Dans le cas de M. Manafort, rien n’est dit à propos de Trump, je l’ai souligné quand j’ai parlé de ce verdict. C’était un jugement, c’était un procès qui visait essentiellement à miner le moral de M. Manafort en lui faisant refléter, déjà, miroiter, le fait qu’il y a déjà beaucoup d’années de prison qui sont accumulées maintenant sur ce cas-là. Il va y avoir un autre procès aussi, au niveau d’un État, je l’ai déjà dit, à propos du fait qu’il n’était pas accrédité comme représentant d’une puissance étrangère alors que son lobbying était essentiellement de cette nature-là. Donc, le système va encore essayer de l’affaiblir d’avantage, et puis il y aura, il y aura sans doute – et là, à ce moment-là, on arrive au niveau de la commission Mueller – une inculpation autour des liens qu’il a dû créer entre les intérêts russes et Trump. Et là, ce n’est pas de la spéculation, puisqu’on sait – ça n’a jamais été mis en doute – que M. Paul Manafort se trouvait, en juin 2016, parmi les personnes, une délégation où se trouvaient le fils, Donald Jr., et le gendre, Jared Kushner, d’une réunion qui avait eu lieu dans la Trump Tower, dans le building, le bâtiment de M. Trump, avec une représentation russe dont on sait, par les mails qui ont été échangés autour de ça, qu’il s’agissait de donner, de transmettre des informations dommageables à Mme Hillary Clinton.

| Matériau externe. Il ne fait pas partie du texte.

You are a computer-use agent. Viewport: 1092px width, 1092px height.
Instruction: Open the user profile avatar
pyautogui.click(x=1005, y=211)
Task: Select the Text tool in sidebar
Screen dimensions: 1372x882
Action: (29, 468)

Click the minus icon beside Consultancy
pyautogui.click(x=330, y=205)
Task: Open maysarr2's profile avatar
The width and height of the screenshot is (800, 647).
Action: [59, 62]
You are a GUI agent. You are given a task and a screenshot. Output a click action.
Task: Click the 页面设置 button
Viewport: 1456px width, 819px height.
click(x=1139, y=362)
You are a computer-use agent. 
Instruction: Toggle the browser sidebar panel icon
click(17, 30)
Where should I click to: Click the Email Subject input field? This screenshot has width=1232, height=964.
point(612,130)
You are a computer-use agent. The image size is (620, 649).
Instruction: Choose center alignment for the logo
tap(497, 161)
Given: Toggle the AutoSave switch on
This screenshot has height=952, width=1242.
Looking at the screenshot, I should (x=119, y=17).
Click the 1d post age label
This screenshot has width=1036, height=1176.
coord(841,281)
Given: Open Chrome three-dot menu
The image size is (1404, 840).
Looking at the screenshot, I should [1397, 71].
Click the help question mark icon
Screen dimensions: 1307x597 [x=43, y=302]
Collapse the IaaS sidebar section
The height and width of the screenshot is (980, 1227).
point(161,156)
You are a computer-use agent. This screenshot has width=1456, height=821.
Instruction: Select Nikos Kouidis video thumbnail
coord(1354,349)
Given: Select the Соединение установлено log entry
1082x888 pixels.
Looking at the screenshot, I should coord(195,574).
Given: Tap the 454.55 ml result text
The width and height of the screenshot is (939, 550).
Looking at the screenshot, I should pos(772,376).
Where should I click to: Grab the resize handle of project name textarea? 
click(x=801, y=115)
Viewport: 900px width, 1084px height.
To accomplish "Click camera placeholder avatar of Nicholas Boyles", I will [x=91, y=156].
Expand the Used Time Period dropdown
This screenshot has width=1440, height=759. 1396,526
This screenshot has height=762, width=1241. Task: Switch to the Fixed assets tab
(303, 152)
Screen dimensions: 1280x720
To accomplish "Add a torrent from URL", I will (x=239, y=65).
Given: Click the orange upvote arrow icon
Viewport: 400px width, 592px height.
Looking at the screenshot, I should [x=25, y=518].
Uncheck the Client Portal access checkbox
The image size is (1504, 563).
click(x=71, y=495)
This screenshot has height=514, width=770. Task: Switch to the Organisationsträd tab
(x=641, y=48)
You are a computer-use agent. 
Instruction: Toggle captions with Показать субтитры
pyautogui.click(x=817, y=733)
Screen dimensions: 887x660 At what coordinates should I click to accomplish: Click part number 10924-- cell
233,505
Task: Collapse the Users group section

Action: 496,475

Donc, M. Trump sait que M. Michael Cohen a encore beaucoup d’enregistrements de conversations avec lui. Ce n’est pas parce que M. Michael Cohen a dit qu’il allait les diffuser, c’est parce qu’ils ont été saisis chez lui sous formes diverses, sur des ordinateurs et aussi sur des téléphones portables, sur un nombre d’iPads également, etc. Beaucoup d’informations, d’enregistrements de conversations entre le président et M. Michael Cohen.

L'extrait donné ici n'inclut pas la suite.